## WHAT THE TASK REQUIRES
Present the records as a two-column CSV with the columns "prompt" and "response", one row per record, each field quoted and line breaks turned into spaces. Include only the records starting at the line that contains "You are a computer-use agent. Image resolution: width=748" and ending at the line that contains "point(87,334)", and omit the pictures.

## GIVEN DATA
☆ ☆ ☆ ☆ ☆

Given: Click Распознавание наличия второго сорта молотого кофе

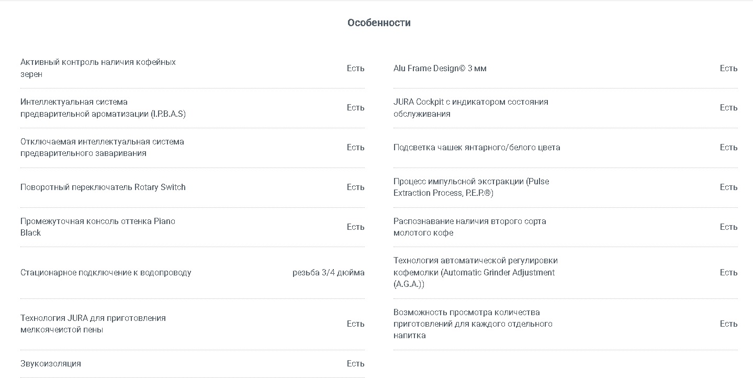Looking at the screenshot, I should [469, 227].
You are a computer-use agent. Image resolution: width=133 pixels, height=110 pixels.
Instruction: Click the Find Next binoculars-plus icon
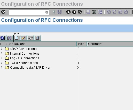[100, 12]
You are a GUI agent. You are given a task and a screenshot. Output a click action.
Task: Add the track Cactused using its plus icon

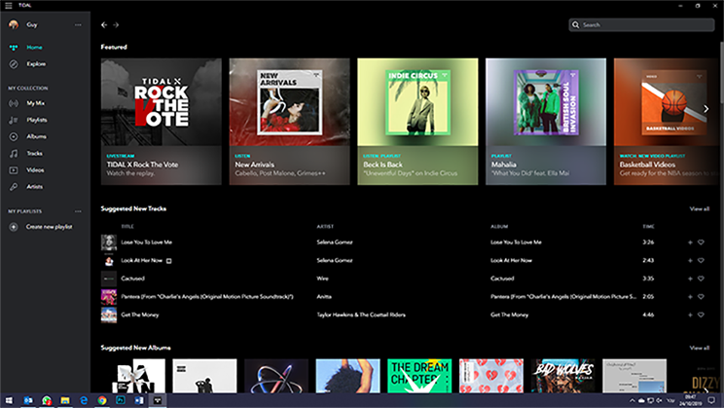pos(690,278)
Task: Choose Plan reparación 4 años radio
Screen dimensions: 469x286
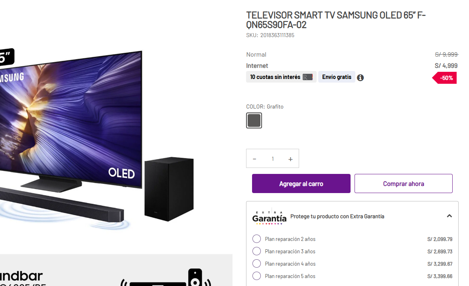Action: pos(256,264)
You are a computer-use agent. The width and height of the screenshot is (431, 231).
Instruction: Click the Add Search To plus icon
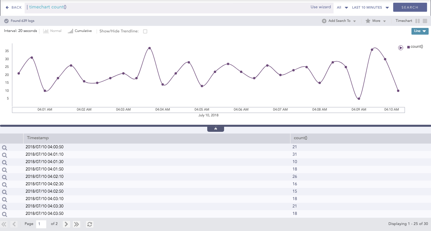click(325, 21)
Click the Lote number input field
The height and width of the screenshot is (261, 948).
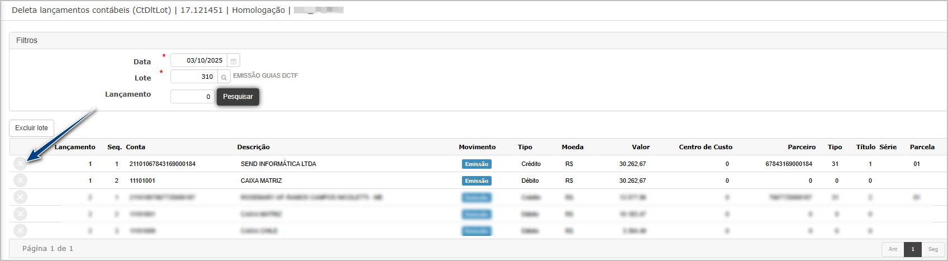click(x=193, y=77)
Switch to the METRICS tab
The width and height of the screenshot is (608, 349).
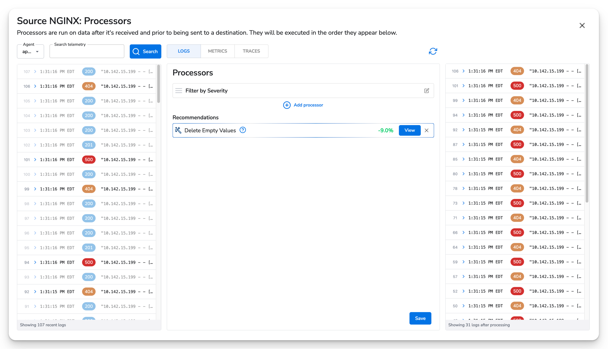coord(217,51)
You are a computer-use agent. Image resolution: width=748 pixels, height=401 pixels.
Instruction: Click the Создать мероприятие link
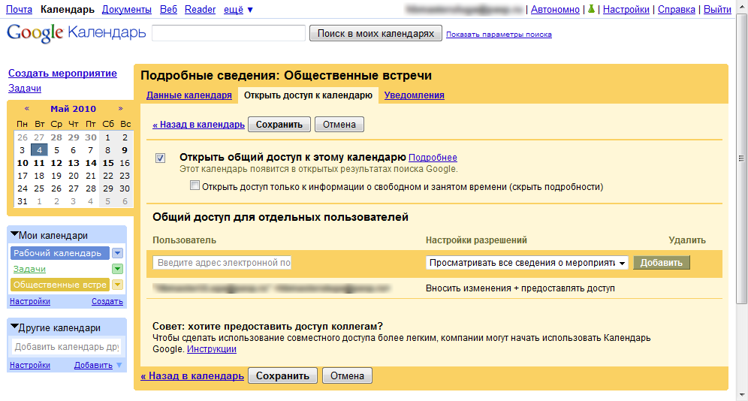tap(62, 73)
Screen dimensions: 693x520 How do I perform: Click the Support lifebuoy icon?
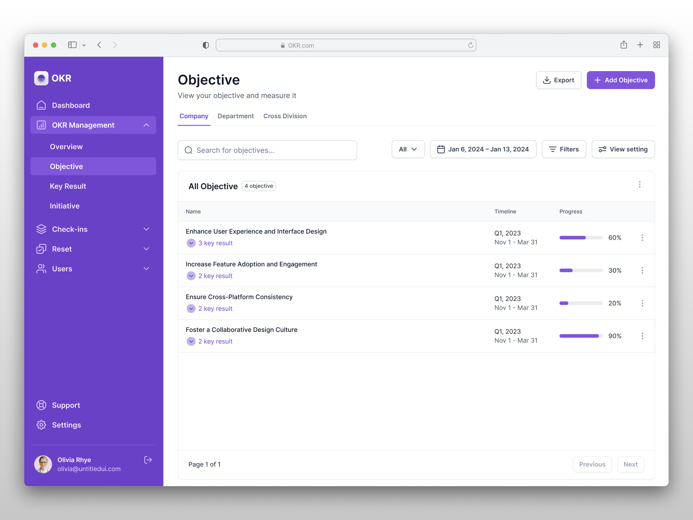click(41, 405)
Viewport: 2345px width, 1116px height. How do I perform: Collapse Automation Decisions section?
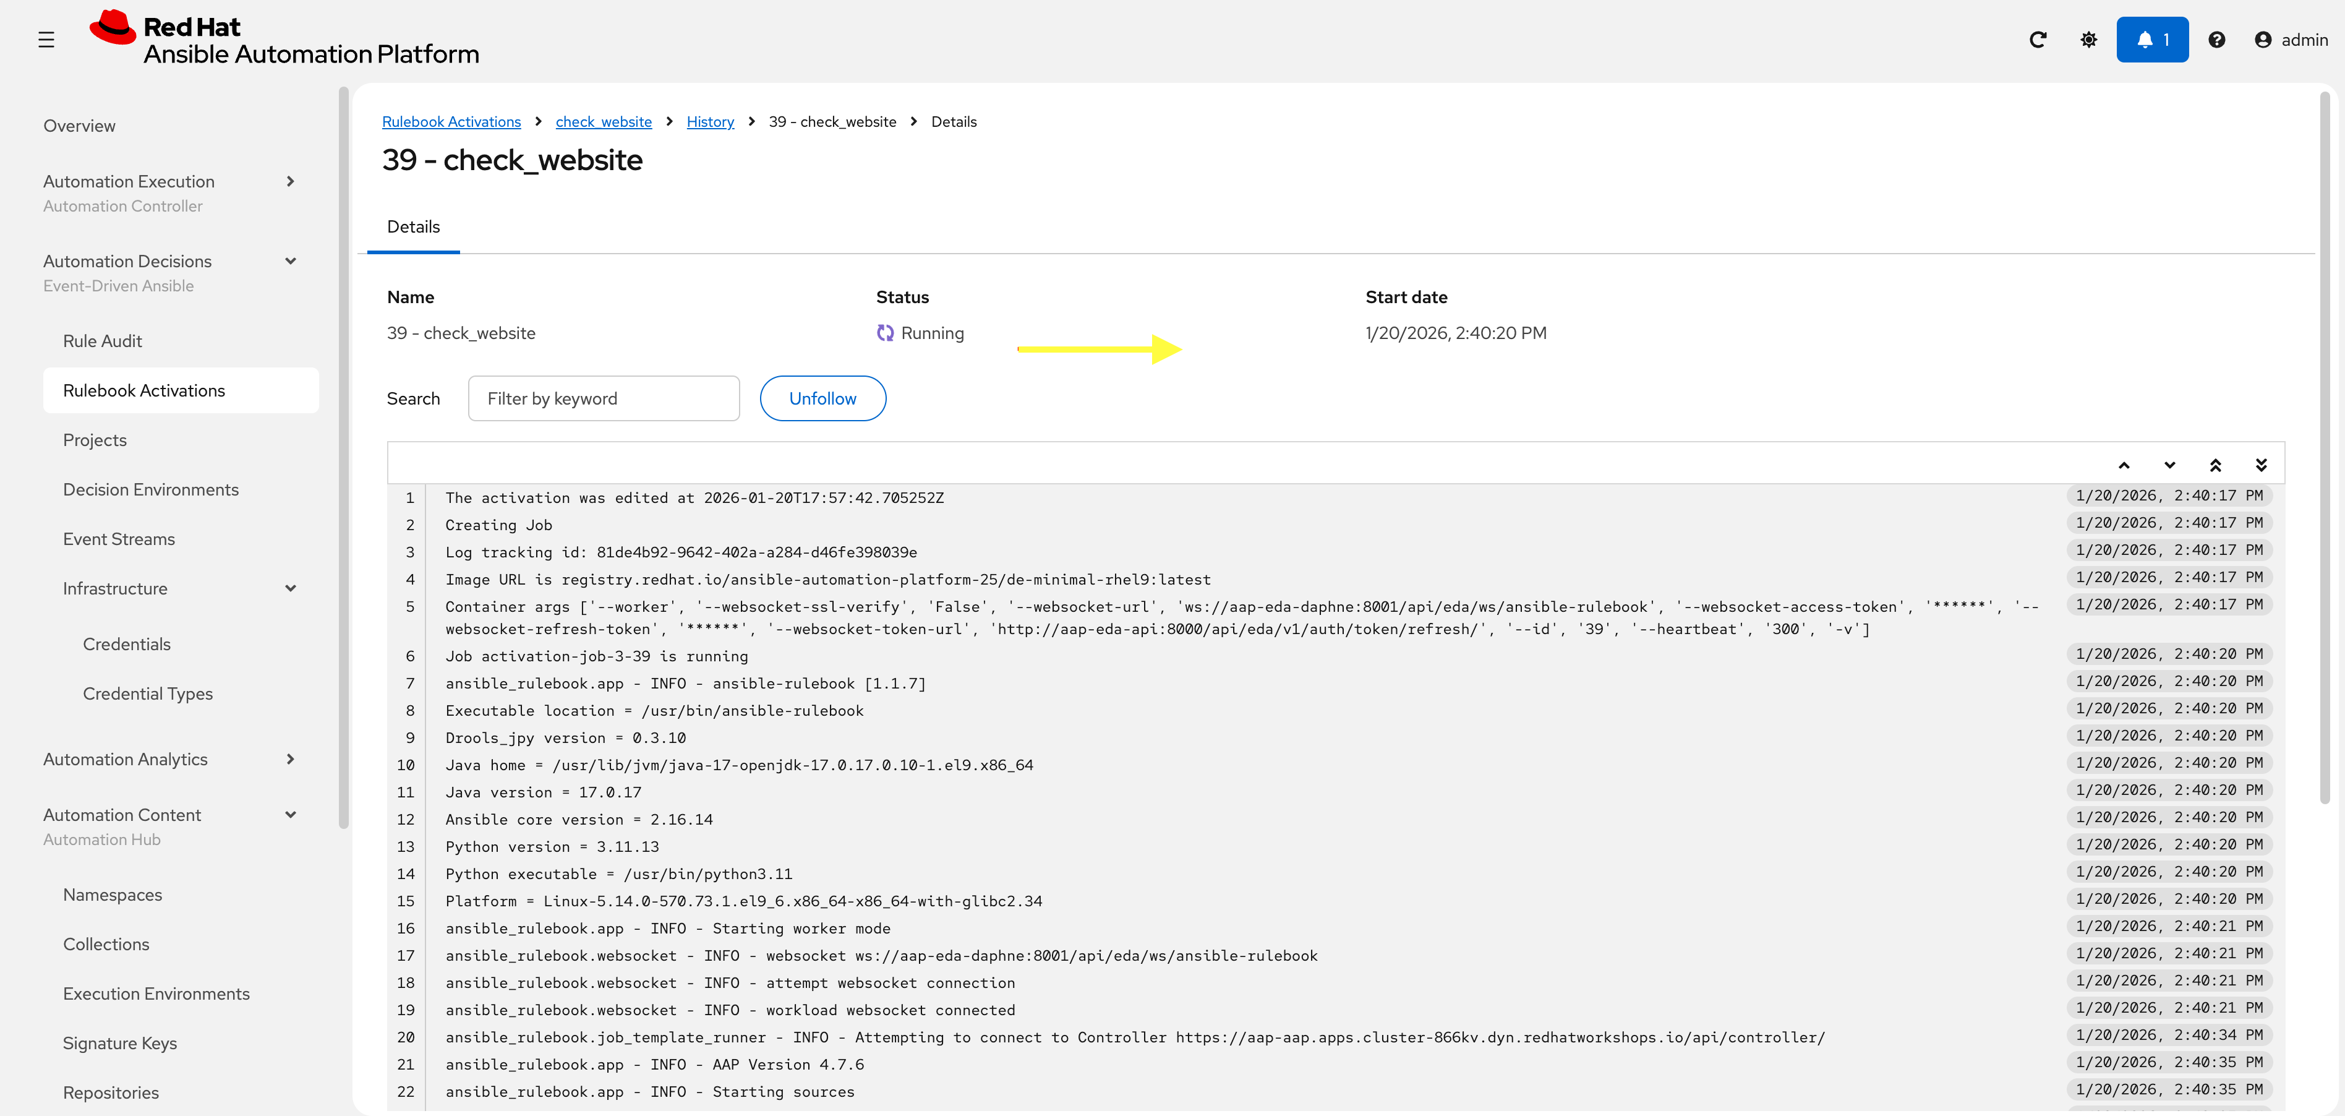(x=290, y=261)
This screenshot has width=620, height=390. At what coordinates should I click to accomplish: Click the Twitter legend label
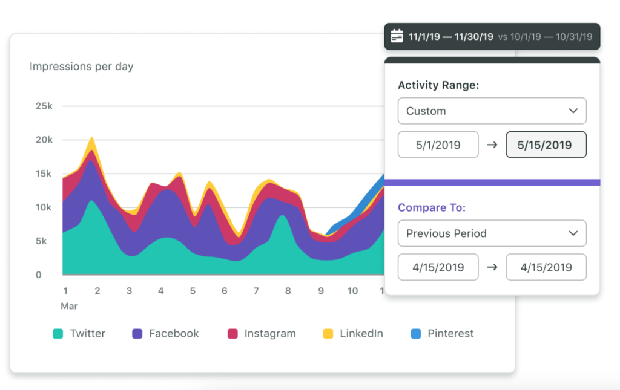point(87,334)
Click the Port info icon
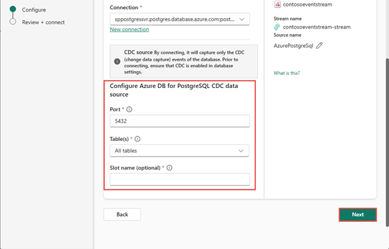Image resolution: width=389 pixels, height=249 pixels. tap(129, 109)
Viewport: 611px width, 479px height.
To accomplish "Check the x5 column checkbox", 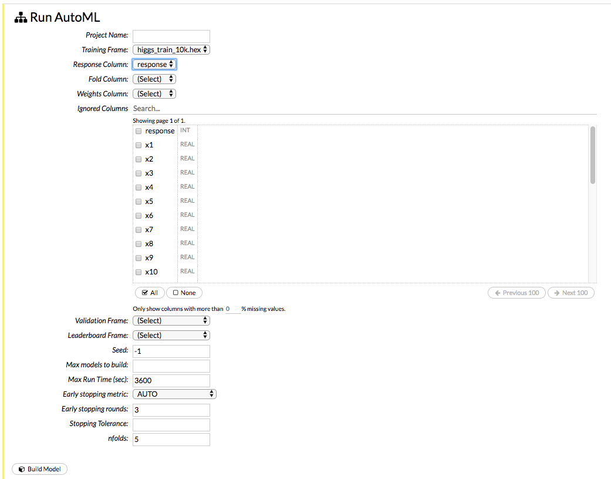I will click(x=138, y=201).
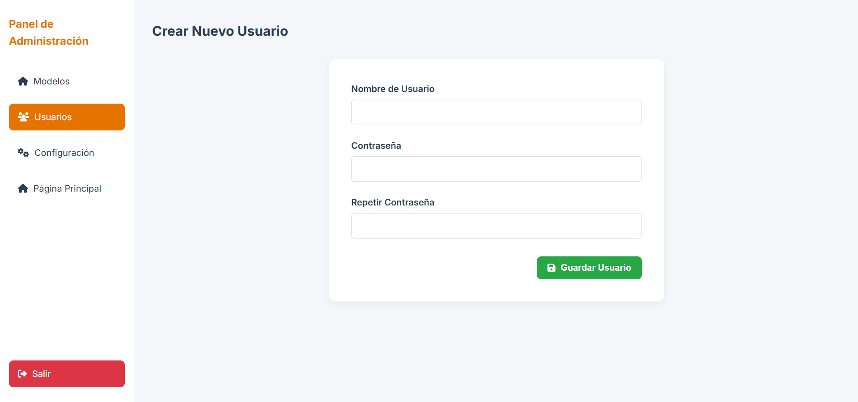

☆ ☆ ☆ ☆ ☆

## SOLUTION
prompt,response
"You are a computer-use agent. Image resolution: width=748 pixels, height=401 pixels. Instruction: Click the Создать мероприятие link","tap(62, 73)"
"Screen dimensions: 693x520 How do I perform: Click the Support lifebuoy icon?","click(41, 405)"
"Viewport: 2345px width, 1116px height. How do I perform: Collapse Automation Decisions section?","(x=290, y=261)"
"This screenshot has width=620, height=390. At what coordinates should I click to accomplish: Click the Twitter legend label","point(87,334)"